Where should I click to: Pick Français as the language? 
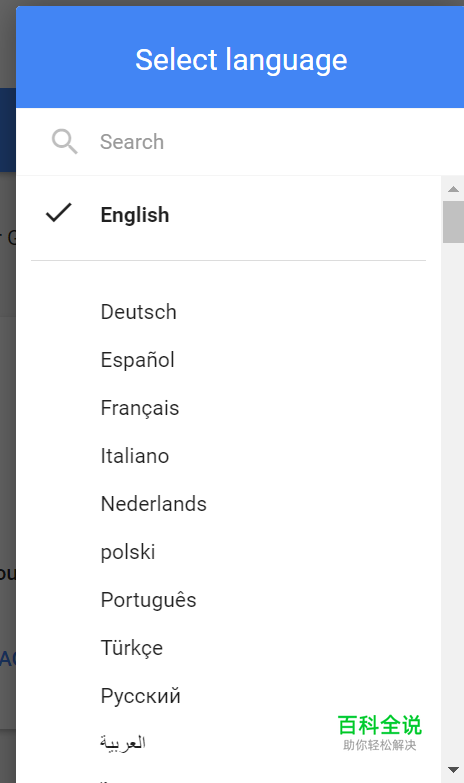pos(229,408)
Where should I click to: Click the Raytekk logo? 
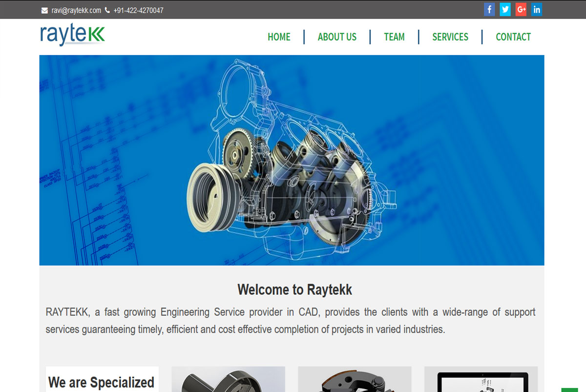pyautogui.click(x=72, y=35)
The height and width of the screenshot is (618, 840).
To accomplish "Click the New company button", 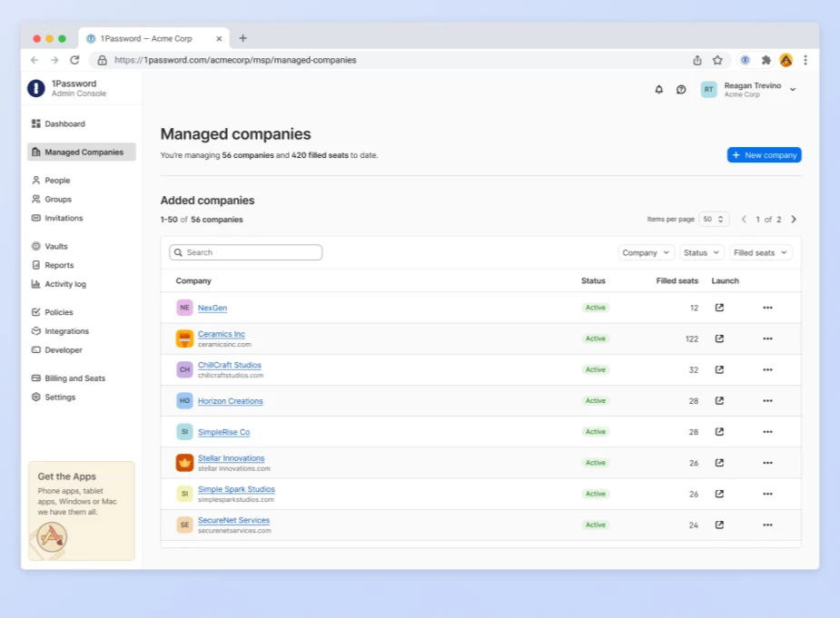I will (x=764, y=155).
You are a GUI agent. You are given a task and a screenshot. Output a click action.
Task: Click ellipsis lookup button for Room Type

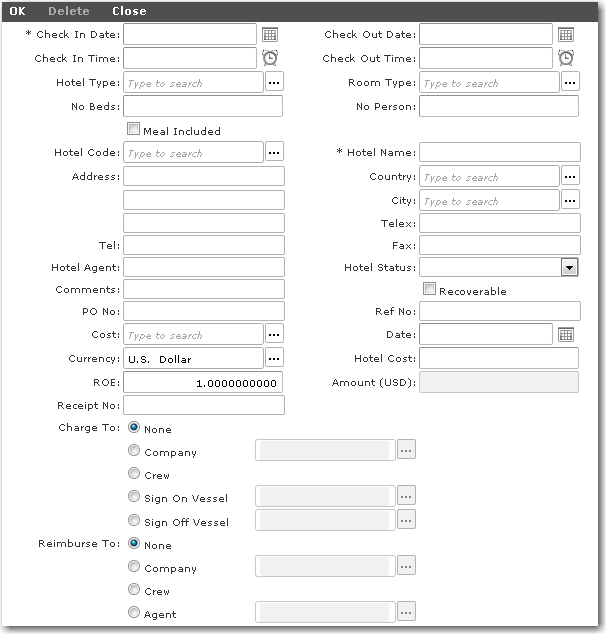[570, 83]
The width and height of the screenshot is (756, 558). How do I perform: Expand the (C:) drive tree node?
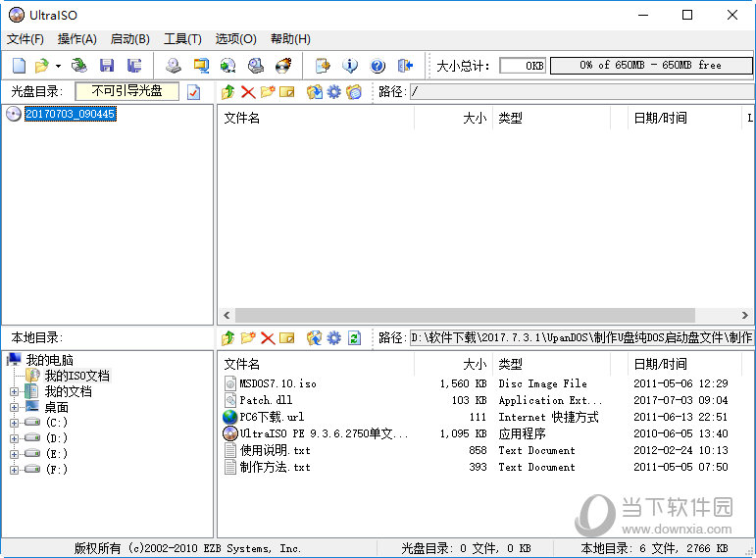(x=14, y=423)
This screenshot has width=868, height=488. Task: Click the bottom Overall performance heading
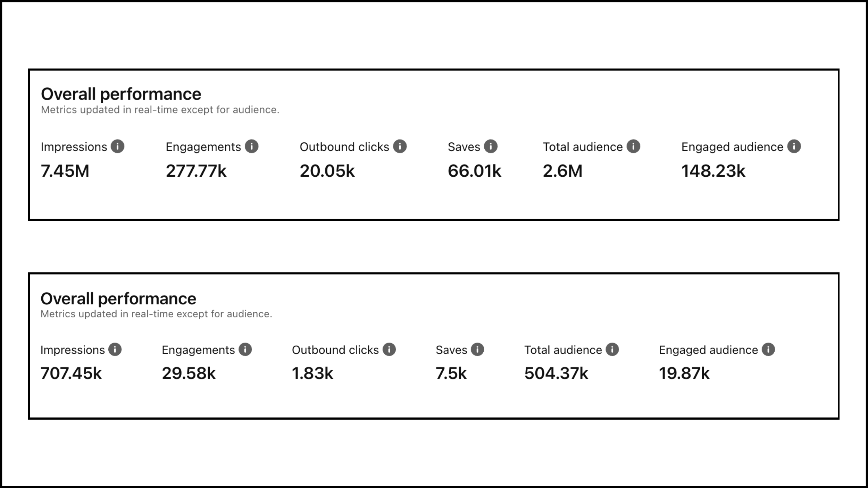(118, 297)
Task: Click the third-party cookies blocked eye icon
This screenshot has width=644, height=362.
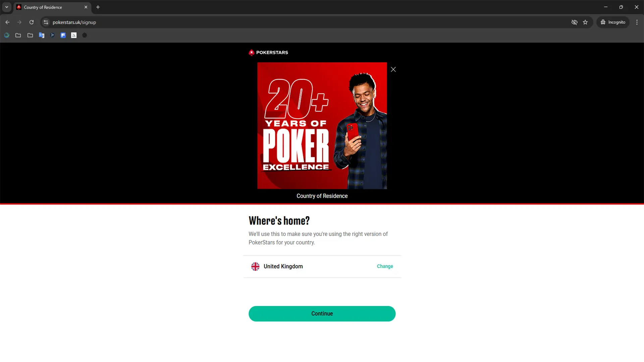Action: 575,22
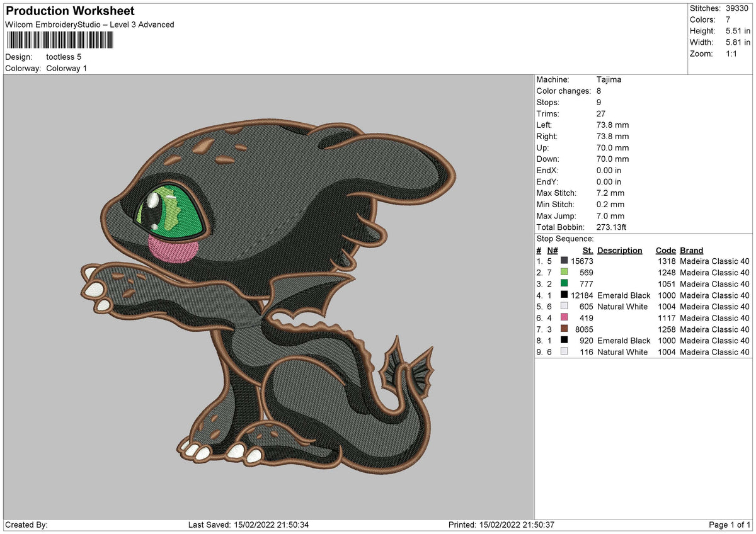Select the brown swatch for code 1258

tap(564, 329)
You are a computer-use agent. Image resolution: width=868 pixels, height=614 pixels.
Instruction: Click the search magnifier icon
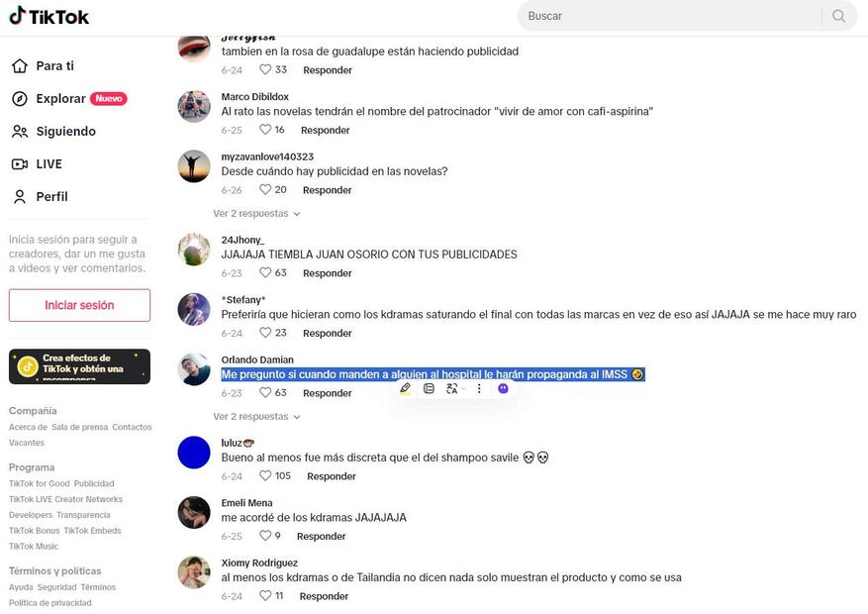coord(838,16)
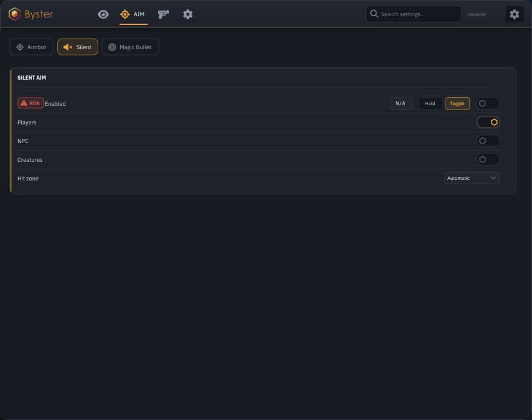Click the magnifier search icon
Screen dimensions: 532x420
[x=374, y=14]
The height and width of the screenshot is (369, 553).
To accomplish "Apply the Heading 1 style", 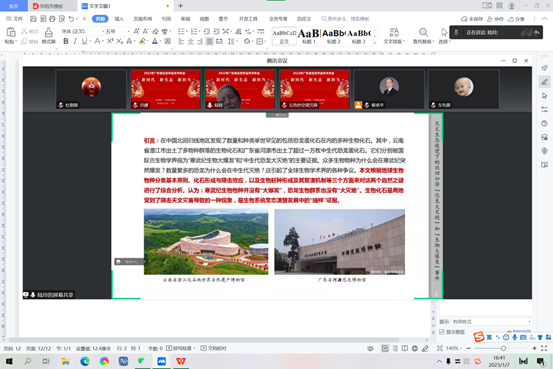I will 309,36.
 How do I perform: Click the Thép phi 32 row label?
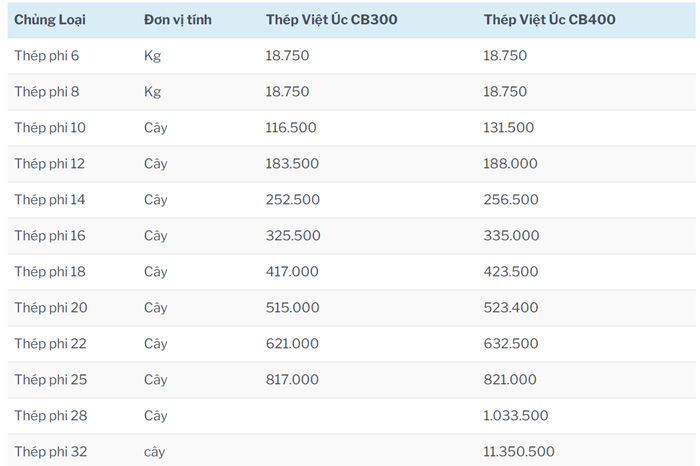51,452
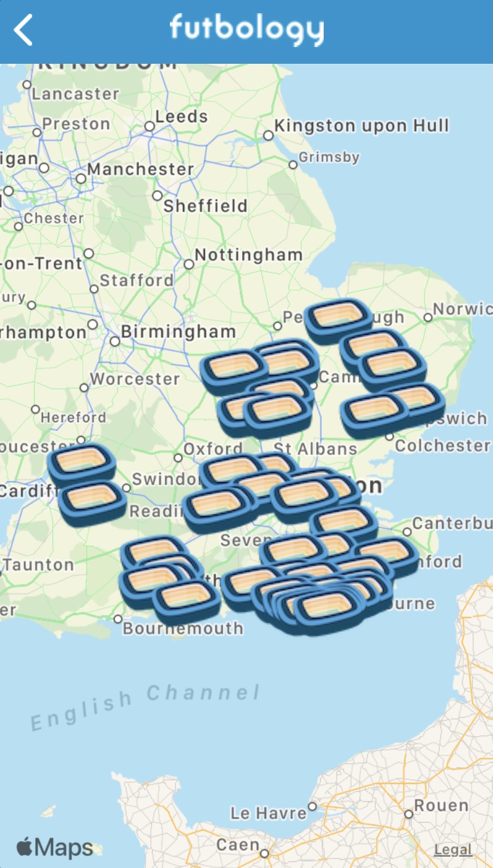Tap the front stadium marker on the south coast cluster
This screenshot has height=868, width=493.
click(328, 609)
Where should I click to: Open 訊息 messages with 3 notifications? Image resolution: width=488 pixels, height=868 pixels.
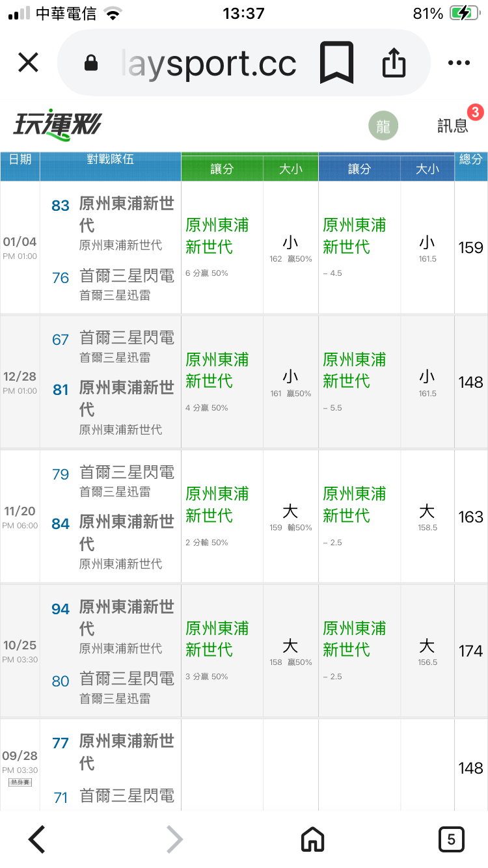point(454,125)
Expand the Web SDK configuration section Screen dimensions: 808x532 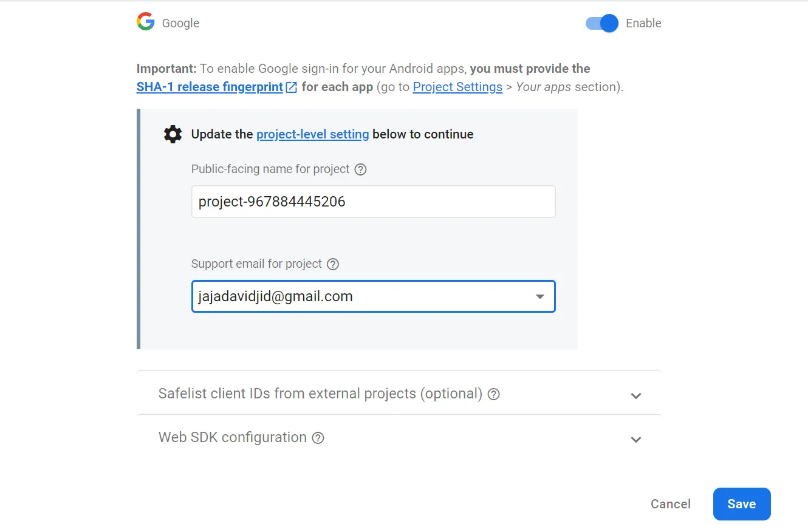(x=636, y=439)

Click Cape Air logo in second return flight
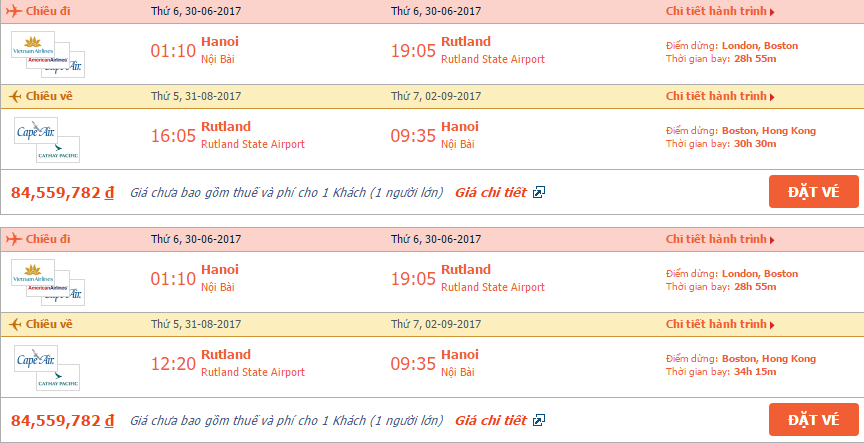click(x=36, y=359)
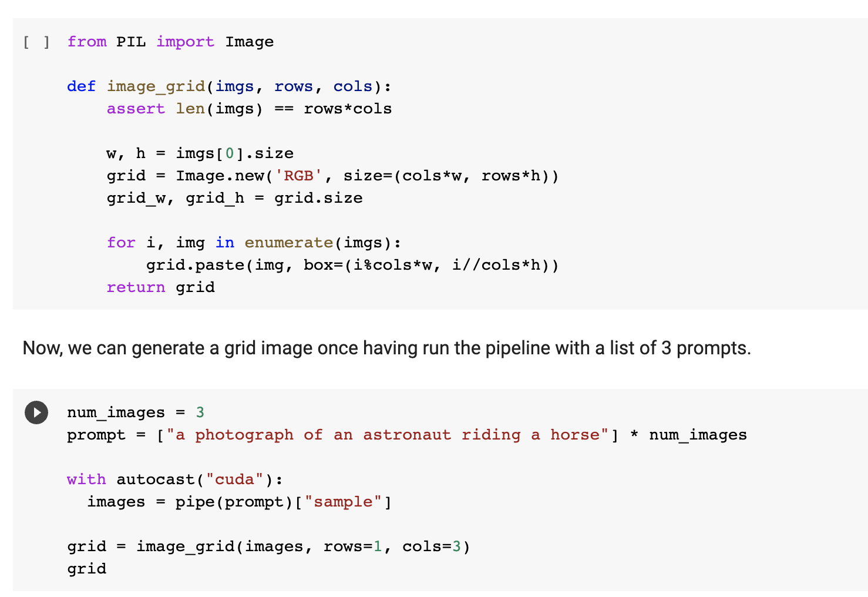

============================================================

Each line above with the string "agent" in it should be located and copied.

You are a GUI agent. You are given a task and a screenshot. Output a click action.
You are a computer-use agent. Image resolution: width=868 pixels, height=614 pixels.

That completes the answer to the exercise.